Girard is so near Youngstown, Mahoning County, as to be almost a suburb of that city, which it closely resembles in its manufacturing industries. In 1887 it employed in five establishments 550 men and the annual product was valued at $1,695,000. It has kept pace with the times, is increasing rapidly in population and the annual output of its manufactured products. The value of personal and real property in 1923, listed for taxation, was $10,271,010. Population (1920), 6,556.

The incorporated villages of the county and the (1920) population of each are : Cortland, 750 ; Hubbard, 3,320 ; Newton Falls, 1,100 ; McDonald, 621 ; West Farmington, 317 ; Orangeville, 222.

First in eminence among the sons of this county is William McKinley. Others known to fame have been identified with it. Among those born outside of the state are :

General Simon Perkins, pioneer land agent of the Erie Land Company, who first came to the Reserve in 1798 and permanently settled there in 1804. He was an officer in the War of 1812, a member of the Board of Canal Fund Commissioners, a successful banker and identified until his death with the business interests of the county. Of his six sons, Simon Perkins, Jr., became prominent in the business affairs of Akron.

Jacob Dolson Cox, state senator, major-general in the Civil war, governor of Ohio and secretary of the interior in the cabinet of Grant, was for a time superintendent of schools at Warren and subsequently practiced law there.

Among those born in the state, but in another county, are :

Ezra B. Taylor, judge and congressman, and his daughter, Harriet Taylor Upton, author, lecturer and nationally known leader in the movement for woman's suffrage.

Among those born in the county are :

Milton Satliff, anti-slavery advocate and judge of the Supreme Court of Ohio.

Elizabeth Hauser, associated with Mrs. Harriet Taylor Upton in the woman's suffrage movement and secretary of the National League of Women Voters.

In the unincorporated Village of Bristolville, about one mile from Bristolville Station on the Pennsylvania Railroad north of Warren, on March 15, 1835, was born John Henri Kagi, the youth whose name was once in almost every newspaper of the United States. He was with John Brown at Harper's Ferry and was killed there October 17, 1859. Singularly his name does not seem to appear in any county or other local history. A sketch will be found on another page of this work.
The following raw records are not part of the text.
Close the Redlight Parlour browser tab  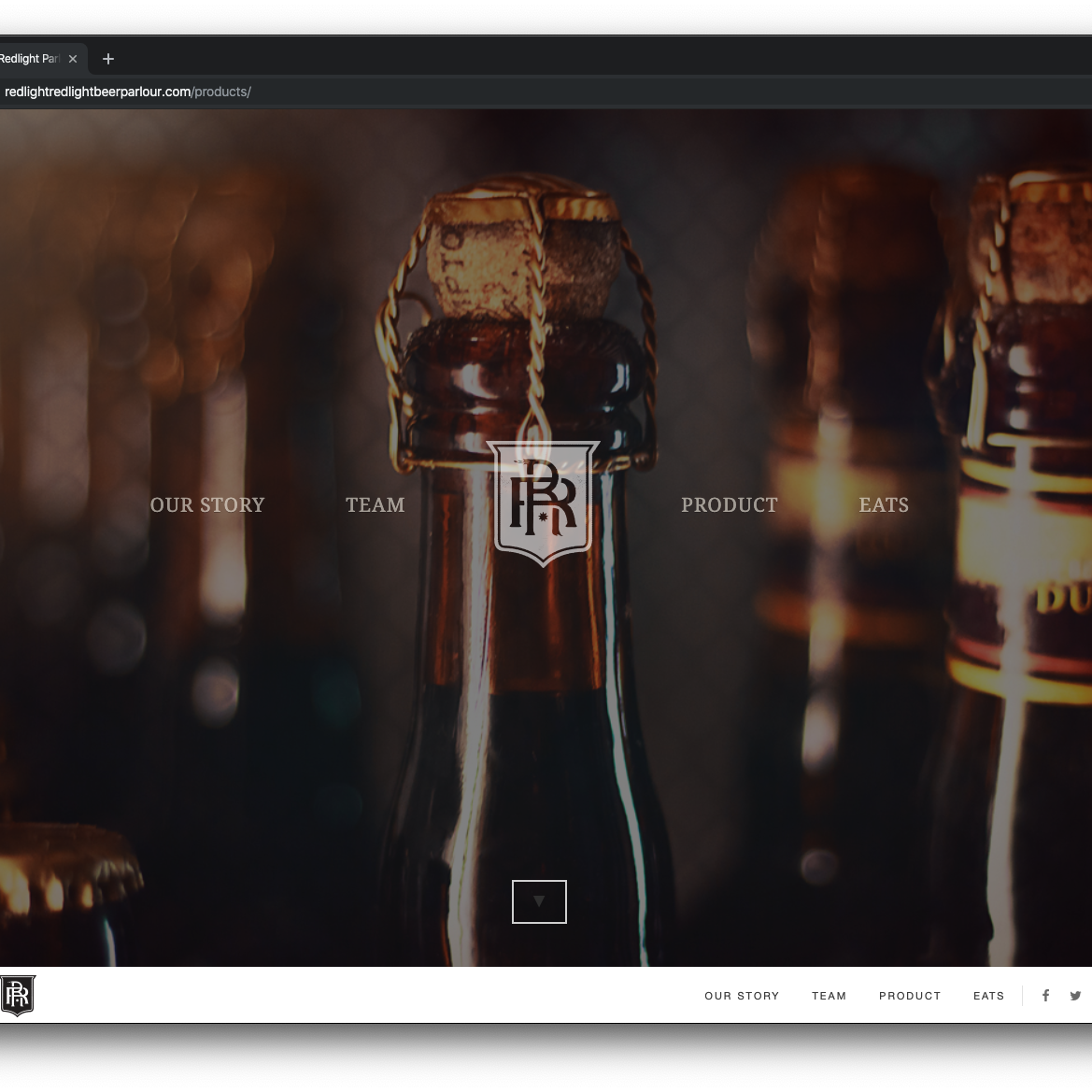click(73, 59)
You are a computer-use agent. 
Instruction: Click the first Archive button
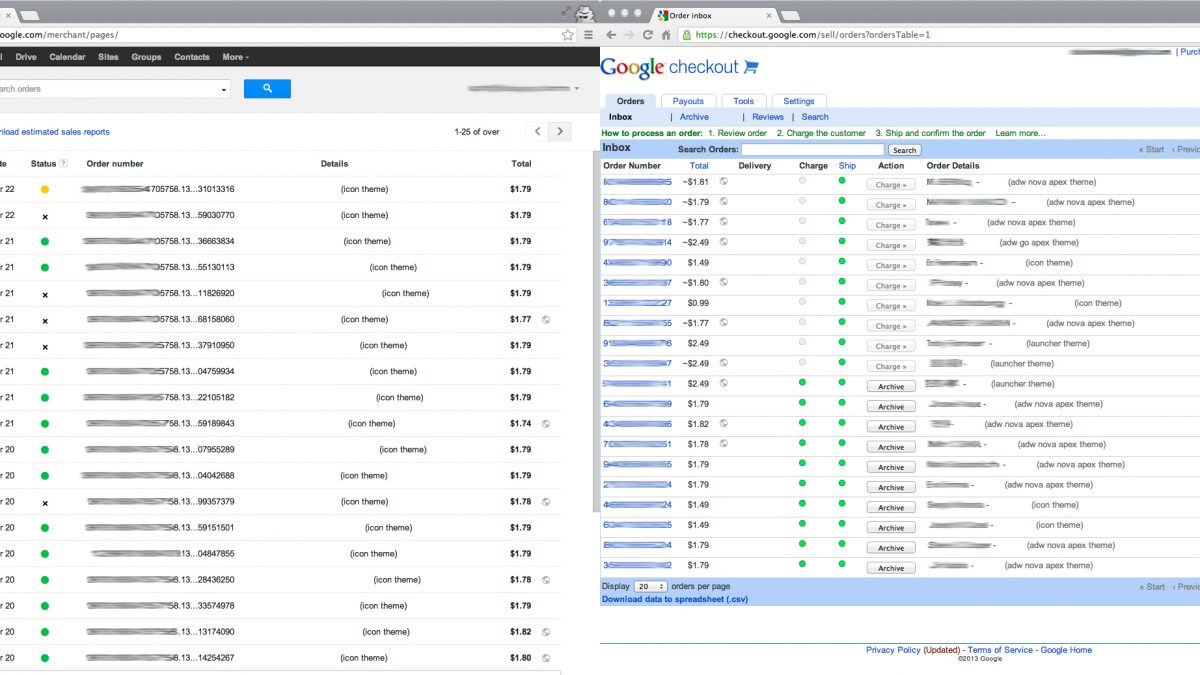click(891, 387)
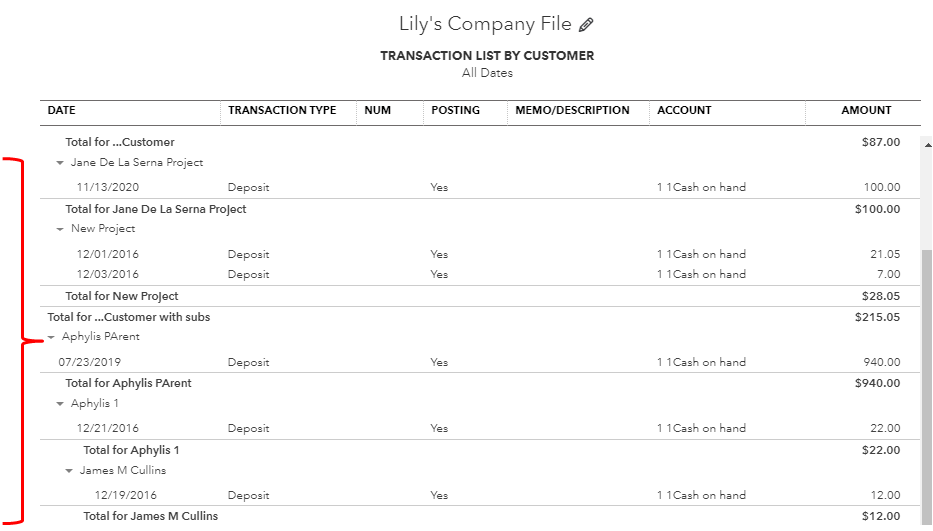Image resolution: width=933 pixels, height=531 pixels.
Task: Open the 11/13/2020 Deposit transaction
Action: click(480, 187)
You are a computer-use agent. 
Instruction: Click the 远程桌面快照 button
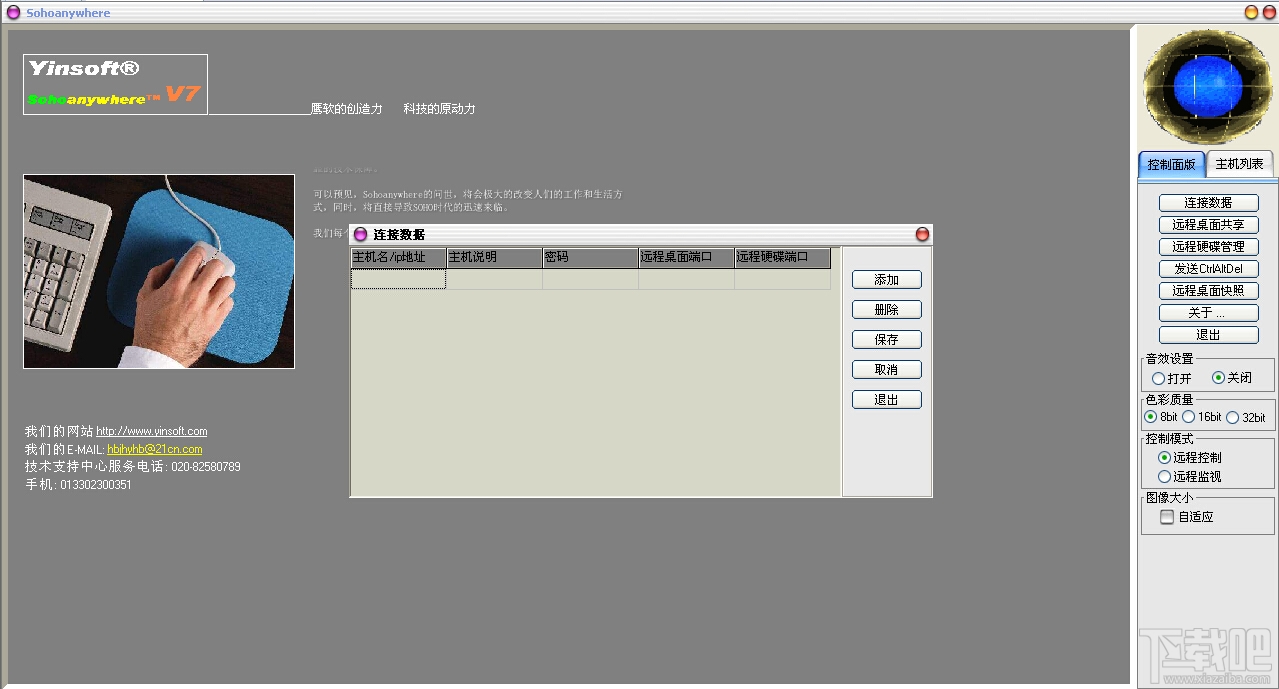[1207, 290]
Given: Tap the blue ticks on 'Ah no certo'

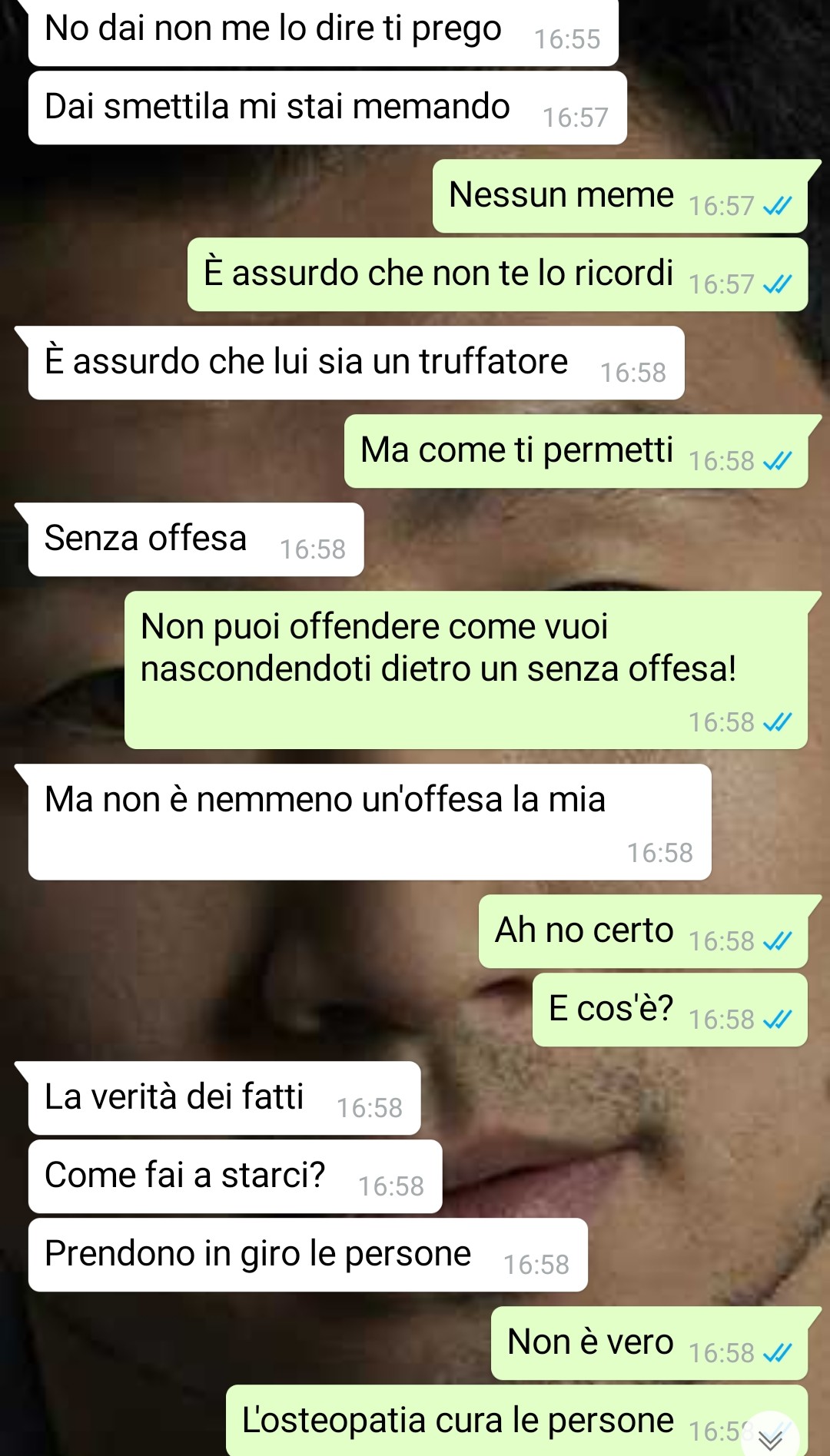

Following is the list of county officers for 1925: Probate judge, Joseph Smith ; clerk of courts, Joseph S. Hughes ; sheriff, J. H. Smith ; auditor, Mary Van Houter ; county commissioners, Isaac B. Jacobs, Thomas H. Madden, Joseph Rummell; treasurer, Frank Musser ; recorder, George W. Moser ; surveyor, Ralph G. Taylor ; prosecuting attorney, W. W. Pierson ; coroner, John C. Henshaw ; superintendent of schools, John C. Berg ; agricultural agent, G. S. Woods.

History of Ohio - By Galbreath, Charles B. Volume 1 (Chicago: American Historical Society 1925 pg 434)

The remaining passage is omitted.